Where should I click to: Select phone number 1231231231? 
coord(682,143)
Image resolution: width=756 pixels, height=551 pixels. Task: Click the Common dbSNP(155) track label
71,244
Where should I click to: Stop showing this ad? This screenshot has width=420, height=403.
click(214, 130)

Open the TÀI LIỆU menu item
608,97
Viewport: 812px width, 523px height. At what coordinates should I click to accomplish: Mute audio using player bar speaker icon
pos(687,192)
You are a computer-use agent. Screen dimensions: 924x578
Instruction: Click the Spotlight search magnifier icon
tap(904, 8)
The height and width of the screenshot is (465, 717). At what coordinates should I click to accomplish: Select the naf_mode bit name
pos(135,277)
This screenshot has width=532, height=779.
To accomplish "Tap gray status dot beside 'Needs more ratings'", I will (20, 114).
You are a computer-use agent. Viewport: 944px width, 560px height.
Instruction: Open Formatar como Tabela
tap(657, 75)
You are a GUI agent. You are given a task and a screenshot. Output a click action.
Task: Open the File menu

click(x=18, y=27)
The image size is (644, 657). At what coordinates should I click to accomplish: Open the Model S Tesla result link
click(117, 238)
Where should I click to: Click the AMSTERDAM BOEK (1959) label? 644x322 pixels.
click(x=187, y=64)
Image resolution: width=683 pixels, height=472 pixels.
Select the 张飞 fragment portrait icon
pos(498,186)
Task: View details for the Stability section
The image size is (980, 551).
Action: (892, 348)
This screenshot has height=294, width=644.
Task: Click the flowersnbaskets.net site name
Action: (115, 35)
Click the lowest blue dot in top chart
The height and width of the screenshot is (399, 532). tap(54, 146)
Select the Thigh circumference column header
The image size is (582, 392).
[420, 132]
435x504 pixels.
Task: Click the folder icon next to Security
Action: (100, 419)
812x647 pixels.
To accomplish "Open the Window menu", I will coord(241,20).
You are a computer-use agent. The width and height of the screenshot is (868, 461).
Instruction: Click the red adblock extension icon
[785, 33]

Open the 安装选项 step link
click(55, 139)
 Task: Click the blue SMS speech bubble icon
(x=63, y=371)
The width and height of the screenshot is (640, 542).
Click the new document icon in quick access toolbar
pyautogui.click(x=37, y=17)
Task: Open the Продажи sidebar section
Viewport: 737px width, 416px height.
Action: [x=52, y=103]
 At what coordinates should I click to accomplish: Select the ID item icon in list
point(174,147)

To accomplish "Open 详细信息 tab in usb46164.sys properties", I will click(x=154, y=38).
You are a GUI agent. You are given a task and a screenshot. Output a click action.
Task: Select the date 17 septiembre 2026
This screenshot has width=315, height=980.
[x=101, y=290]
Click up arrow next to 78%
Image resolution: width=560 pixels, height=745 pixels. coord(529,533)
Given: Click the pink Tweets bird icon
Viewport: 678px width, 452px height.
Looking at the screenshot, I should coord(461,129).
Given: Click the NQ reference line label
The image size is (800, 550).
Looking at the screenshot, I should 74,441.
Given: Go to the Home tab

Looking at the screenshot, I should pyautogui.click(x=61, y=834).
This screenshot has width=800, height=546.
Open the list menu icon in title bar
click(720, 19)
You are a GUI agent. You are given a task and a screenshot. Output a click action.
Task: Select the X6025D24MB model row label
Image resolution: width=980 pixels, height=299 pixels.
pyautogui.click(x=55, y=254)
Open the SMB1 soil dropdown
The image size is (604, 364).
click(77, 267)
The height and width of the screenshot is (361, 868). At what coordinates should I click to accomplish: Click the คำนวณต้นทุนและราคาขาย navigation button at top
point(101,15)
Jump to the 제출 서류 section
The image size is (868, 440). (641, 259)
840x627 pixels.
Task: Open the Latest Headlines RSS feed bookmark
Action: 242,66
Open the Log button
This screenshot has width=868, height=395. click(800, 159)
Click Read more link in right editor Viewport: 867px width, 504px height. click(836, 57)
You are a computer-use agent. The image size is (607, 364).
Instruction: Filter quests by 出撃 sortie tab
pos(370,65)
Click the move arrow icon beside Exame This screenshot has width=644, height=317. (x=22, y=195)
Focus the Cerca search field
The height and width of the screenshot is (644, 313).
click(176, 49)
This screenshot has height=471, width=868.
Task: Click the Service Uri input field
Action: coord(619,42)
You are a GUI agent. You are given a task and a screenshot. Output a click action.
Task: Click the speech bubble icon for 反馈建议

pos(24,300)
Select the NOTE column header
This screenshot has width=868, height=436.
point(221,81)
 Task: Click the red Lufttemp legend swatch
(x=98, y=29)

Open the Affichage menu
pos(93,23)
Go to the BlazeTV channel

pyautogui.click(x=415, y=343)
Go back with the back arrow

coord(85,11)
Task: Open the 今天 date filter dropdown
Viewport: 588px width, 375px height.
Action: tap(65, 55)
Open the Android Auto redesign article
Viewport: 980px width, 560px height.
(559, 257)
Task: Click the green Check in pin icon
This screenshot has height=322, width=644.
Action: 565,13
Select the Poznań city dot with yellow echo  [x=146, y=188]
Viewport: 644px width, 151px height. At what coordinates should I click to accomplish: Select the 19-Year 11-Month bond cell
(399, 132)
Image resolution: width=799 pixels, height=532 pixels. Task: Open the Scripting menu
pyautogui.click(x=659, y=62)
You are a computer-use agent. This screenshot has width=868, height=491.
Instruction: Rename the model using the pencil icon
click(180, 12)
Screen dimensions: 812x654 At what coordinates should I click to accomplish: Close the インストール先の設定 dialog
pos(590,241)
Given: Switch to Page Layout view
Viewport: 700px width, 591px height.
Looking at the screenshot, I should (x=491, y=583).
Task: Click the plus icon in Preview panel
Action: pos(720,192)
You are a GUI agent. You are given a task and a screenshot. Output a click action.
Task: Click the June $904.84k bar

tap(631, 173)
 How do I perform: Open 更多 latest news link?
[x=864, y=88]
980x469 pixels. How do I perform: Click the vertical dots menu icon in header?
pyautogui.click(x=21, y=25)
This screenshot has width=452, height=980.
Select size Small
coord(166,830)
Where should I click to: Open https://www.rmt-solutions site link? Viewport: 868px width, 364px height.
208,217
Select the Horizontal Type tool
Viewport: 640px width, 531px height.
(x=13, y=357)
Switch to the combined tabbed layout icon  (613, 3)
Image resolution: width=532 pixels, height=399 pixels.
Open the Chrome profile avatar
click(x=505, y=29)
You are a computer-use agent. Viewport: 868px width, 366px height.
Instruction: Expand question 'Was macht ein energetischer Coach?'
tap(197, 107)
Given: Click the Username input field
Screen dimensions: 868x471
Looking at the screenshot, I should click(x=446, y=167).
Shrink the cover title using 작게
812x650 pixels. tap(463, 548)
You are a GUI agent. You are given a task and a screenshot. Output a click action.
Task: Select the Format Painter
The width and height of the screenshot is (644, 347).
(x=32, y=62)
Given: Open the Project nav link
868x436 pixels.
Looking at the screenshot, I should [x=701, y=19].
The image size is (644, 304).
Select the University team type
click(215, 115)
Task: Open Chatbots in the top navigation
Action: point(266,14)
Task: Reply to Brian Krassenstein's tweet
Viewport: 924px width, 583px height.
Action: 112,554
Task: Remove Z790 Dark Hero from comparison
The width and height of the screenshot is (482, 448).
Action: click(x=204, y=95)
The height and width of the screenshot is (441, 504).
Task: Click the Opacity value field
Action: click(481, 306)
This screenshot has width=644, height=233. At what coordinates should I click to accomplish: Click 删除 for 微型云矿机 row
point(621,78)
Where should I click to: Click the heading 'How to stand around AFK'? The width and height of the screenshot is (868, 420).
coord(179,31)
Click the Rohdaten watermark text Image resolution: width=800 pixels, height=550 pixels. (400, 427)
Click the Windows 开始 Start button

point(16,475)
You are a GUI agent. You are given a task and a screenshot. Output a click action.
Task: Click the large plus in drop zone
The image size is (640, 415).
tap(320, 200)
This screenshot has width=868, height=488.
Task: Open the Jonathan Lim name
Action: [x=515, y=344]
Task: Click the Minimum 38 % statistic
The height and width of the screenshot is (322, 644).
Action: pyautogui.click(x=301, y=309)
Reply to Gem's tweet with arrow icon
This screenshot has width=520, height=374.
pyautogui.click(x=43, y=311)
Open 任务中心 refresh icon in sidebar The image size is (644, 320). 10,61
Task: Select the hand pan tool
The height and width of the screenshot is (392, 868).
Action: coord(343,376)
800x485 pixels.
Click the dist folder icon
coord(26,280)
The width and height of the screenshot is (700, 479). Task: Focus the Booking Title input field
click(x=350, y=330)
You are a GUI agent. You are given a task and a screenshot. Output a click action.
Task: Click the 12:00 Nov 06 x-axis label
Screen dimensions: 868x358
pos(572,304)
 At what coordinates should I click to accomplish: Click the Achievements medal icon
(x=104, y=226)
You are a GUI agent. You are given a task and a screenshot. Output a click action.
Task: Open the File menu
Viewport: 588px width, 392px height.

• • • •

TASK STATEMENT ▸
Up to and including the line with "You are a computer-use agent. Screen", output each line of the entries above exactly, starting from the first.

EXPECTED ANSWER ▸
Where should I click to: Select phone number 1231231231? 
coord(682,143)
Image resolution: width=756 pixels, height=551 pixels. Task: Click the Common dbSNP(155) track label
71,244
Where should I click to: Stop showing this ad? This screenshot has width=420, height=403.
click(214, 130)

Open the TÀI LIỆU menu item
608,97
Viewport: 812px width, 523px height. At what coordinates should I click to accomplish: Mute audio using player bar speaker icon
pos(687,192)
You are a computer-use agent. Screen dimensions: 924x578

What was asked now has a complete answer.